Oireachtas Joint and Select Committees

Thursday, 10 November 2022

Joint Oireachtas Committee on Housing, Planning and Local Government

General Scheme of the Planning and Development and Foreshore (Amendment Bill) 2022: Discussion

Mr. Gavin Lawlor:

I will be very brief. I agree on the committee system. It is not a bad idea to keep the panel system to contribute towards the committee. The idea in terms of the Department, which the IPI would welcome, is that there is a difficulty for ordinary members outside of the panel to get nominated onto the board because they have to be put forward from one of the representative bodies. There may be people who have a key interest in becoming a board member and who may fit one of the key disciplines that the legislation is looking to recognise but do not have a mechanism to get there. If there is a more open competition-type style process where people can put forward a CV - for example, nominations for the board are advertised and people can put in a CV - the make-up of the committee is influenced then to get that lay and civic broad-brush spectrum that we all want. I think we would echo exactly what Ms Uí Bhroin said. To get that, we use the nomination panels to nominate people onto that committee. That might be a very good way to solve that potential. I think the intention is there to create a transparent system, from what we can read and that is what is expressed. Obviously, everybody has the same concern that it potentially might not end up as transparent and the Minister may have too much power to pick his own team, so to speak.

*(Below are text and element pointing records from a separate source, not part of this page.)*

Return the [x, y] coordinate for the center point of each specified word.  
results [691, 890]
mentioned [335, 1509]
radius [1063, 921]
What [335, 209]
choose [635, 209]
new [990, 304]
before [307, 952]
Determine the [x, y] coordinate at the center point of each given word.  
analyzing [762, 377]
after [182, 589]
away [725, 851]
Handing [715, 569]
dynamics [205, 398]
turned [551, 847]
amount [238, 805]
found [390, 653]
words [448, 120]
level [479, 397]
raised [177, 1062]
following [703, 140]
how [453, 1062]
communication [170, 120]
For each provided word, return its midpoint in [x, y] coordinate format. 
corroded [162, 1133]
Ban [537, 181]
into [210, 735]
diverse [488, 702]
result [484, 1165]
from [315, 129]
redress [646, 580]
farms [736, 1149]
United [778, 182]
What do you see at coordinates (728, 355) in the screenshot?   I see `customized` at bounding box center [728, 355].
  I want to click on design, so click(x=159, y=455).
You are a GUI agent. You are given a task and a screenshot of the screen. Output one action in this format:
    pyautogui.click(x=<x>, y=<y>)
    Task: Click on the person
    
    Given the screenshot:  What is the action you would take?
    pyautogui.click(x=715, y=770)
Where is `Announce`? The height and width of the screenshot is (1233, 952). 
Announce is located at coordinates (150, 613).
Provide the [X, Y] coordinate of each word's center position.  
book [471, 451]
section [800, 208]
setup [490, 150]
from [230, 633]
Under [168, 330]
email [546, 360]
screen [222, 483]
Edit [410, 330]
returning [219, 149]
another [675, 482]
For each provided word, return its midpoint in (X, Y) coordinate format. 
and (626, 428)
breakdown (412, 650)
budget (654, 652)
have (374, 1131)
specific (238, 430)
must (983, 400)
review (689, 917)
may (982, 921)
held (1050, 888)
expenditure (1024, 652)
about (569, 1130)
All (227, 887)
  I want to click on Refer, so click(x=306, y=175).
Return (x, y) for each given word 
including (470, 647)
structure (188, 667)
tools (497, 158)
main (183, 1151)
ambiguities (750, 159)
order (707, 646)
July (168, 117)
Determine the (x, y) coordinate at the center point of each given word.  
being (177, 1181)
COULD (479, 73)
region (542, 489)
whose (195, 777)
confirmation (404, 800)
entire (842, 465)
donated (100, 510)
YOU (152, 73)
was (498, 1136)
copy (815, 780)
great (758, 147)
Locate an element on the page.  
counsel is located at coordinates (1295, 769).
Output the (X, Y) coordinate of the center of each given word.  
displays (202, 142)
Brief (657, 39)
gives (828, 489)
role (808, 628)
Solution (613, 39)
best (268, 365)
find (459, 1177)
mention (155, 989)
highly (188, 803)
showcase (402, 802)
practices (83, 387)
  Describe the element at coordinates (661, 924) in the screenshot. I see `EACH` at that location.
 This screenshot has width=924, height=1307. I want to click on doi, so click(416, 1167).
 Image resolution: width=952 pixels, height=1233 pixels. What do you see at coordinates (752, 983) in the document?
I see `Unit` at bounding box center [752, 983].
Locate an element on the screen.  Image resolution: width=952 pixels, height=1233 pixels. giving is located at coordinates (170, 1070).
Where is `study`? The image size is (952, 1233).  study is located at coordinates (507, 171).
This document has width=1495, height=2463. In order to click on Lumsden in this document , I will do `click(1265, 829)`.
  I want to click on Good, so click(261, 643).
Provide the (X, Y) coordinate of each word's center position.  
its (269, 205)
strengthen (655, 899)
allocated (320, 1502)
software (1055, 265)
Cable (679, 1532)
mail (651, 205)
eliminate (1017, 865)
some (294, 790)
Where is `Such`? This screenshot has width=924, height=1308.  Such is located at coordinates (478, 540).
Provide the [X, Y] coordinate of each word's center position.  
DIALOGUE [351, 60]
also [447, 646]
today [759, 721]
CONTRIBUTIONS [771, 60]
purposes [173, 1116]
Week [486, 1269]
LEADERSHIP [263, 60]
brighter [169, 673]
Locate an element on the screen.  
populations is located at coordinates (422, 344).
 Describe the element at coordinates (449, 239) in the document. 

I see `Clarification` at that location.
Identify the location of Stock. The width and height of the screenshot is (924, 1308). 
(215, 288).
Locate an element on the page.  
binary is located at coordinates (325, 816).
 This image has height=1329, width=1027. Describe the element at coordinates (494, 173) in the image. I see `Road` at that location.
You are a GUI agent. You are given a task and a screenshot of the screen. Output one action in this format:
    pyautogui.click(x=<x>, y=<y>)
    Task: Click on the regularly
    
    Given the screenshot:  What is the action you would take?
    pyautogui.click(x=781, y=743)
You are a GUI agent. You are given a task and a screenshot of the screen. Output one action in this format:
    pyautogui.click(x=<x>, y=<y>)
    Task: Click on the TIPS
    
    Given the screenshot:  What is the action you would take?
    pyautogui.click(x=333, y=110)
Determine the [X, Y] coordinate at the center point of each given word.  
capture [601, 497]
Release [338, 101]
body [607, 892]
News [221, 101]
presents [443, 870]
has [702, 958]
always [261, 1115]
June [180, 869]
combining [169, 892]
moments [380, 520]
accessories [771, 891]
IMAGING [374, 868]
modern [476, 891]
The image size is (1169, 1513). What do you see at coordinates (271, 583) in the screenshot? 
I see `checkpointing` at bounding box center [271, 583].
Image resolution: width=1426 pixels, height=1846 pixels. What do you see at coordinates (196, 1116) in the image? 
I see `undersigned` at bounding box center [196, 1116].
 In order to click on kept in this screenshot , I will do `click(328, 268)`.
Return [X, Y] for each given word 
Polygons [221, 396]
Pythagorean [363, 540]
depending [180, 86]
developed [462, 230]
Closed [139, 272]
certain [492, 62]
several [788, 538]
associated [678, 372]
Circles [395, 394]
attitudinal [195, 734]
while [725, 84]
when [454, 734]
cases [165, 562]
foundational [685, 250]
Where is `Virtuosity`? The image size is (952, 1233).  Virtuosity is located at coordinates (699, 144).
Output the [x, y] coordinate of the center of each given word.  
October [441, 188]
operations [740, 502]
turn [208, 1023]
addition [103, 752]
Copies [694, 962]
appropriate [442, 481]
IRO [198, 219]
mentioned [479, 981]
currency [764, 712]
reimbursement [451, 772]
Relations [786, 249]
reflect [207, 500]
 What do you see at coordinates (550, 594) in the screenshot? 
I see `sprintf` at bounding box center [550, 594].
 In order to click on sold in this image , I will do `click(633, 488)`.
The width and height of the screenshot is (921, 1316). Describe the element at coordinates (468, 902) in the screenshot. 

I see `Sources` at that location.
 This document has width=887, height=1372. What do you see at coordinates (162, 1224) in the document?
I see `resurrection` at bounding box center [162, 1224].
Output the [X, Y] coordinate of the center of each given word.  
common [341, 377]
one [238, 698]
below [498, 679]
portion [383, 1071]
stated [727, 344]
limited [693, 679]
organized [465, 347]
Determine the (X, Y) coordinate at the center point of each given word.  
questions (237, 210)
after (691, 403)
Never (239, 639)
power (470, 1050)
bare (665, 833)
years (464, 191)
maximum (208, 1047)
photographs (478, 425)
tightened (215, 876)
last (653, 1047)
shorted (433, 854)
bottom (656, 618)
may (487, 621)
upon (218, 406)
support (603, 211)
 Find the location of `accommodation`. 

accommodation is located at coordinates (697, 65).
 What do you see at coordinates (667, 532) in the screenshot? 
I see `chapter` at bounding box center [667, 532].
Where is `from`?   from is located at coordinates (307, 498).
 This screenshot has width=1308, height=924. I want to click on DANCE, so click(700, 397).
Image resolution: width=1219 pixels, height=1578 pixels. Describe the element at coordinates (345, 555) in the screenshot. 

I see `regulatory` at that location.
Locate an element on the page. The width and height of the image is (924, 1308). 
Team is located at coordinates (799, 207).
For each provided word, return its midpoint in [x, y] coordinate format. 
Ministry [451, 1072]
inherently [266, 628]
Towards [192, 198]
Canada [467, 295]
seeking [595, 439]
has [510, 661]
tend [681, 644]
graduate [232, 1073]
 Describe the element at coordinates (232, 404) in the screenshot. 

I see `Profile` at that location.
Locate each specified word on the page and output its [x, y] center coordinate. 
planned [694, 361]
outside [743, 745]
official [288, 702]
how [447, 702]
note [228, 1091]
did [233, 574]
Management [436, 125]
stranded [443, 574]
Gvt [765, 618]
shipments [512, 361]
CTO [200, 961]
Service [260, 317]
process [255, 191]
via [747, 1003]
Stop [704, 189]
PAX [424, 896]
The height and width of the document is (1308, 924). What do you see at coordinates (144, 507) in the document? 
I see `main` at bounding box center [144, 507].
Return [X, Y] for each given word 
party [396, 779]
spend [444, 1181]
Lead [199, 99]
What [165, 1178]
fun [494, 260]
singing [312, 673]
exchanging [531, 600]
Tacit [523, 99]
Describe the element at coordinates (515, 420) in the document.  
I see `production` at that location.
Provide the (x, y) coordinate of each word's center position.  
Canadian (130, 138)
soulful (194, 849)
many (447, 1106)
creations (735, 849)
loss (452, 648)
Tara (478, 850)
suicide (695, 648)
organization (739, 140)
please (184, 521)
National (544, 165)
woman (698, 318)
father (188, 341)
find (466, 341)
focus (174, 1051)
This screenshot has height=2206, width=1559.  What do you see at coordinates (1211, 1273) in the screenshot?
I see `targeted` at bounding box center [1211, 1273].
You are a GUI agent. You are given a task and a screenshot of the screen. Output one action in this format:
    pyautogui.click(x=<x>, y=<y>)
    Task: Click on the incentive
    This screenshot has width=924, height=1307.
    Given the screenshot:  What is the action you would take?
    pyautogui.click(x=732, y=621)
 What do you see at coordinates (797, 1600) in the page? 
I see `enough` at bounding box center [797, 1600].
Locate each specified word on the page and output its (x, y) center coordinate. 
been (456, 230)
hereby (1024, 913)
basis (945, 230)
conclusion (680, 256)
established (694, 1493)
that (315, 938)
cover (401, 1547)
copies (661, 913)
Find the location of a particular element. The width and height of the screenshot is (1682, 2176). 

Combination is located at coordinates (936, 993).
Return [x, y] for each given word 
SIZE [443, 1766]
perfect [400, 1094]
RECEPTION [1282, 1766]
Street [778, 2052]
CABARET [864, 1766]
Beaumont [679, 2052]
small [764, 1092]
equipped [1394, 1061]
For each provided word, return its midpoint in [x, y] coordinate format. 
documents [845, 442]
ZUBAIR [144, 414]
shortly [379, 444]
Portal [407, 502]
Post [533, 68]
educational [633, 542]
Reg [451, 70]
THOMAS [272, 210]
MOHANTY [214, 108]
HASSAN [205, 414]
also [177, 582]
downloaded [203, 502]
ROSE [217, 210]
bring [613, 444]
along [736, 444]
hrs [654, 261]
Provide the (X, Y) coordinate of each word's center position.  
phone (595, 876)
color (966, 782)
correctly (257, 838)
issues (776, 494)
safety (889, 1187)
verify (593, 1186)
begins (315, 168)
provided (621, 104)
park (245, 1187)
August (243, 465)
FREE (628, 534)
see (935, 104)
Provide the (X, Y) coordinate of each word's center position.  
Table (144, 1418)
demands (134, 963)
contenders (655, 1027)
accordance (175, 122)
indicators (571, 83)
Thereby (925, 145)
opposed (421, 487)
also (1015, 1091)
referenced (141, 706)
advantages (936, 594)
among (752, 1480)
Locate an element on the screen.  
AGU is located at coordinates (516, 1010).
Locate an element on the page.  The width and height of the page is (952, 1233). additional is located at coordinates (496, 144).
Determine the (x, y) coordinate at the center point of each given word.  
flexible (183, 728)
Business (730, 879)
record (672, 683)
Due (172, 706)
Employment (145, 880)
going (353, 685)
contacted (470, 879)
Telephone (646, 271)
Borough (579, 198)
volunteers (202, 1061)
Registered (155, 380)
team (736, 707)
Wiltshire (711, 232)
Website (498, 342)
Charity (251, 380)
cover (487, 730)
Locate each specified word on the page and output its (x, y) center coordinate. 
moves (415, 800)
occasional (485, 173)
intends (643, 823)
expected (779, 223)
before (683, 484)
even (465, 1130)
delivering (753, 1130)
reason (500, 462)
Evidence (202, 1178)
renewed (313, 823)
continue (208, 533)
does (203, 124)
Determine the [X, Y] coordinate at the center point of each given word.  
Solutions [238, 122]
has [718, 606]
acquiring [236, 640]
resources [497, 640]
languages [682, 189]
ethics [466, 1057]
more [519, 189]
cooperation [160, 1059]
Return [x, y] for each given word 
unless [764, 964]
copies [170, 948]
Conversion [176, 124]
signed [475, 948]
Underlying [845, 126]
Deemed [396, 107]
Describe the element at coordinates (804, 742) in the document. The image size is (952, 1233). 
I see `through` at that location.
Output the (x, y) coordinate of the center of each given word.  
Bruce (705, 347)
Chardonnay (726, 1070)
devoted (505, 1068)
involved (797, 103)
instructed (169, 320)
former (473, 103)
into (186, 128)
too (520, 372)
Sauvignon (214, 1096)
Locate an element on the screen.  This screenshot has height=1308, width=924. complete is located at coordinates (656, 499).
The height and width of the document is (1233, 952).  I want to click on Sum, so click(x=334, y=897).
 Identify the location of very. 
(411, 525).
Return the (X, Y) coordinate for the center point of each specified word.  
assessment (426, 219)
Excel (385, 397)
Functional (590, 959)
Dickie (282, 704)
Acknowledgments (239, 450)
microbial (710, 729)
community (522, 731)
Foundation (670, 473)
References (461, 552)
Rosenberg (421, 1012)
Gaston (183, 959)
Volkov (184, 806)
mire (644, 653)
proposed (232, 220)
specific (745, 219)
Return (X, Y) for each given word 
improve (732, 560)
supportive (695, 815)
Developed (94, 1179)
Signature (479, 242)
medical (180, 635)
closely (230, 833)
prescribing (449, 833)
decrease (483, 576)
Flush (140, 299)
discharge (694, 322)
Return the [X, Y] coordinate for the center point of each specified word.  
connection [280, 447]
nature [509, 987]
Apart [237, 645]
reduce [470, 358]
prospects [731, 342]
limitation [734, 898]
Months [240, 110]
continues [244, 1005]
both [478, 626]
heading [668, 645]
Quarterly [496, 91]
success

In terms of reducing the board, it is just that there is a uncertainty in relation to the way that the legislation is framed. If it is the case that the normal board is 14 members, that is fine. If they need the Minister to bring it up and down, so be it. Our concern is in relation to the expertise. In the same way as Ms Uí Bhroin said that they want to see a balance, so does the IPI. We think that there has to be a balance and perhaps the way to do it is at least specify some key expertise that should be there, such as engineering, architecture, planning, ecology, hydrology, law, etc., so that at least one member of the board would have an expertise in that area. If the board has two people who are ecologists, two planners or two architects, so be it. At least there is one of each type of profession there. Our concern is that we would not lose expertise.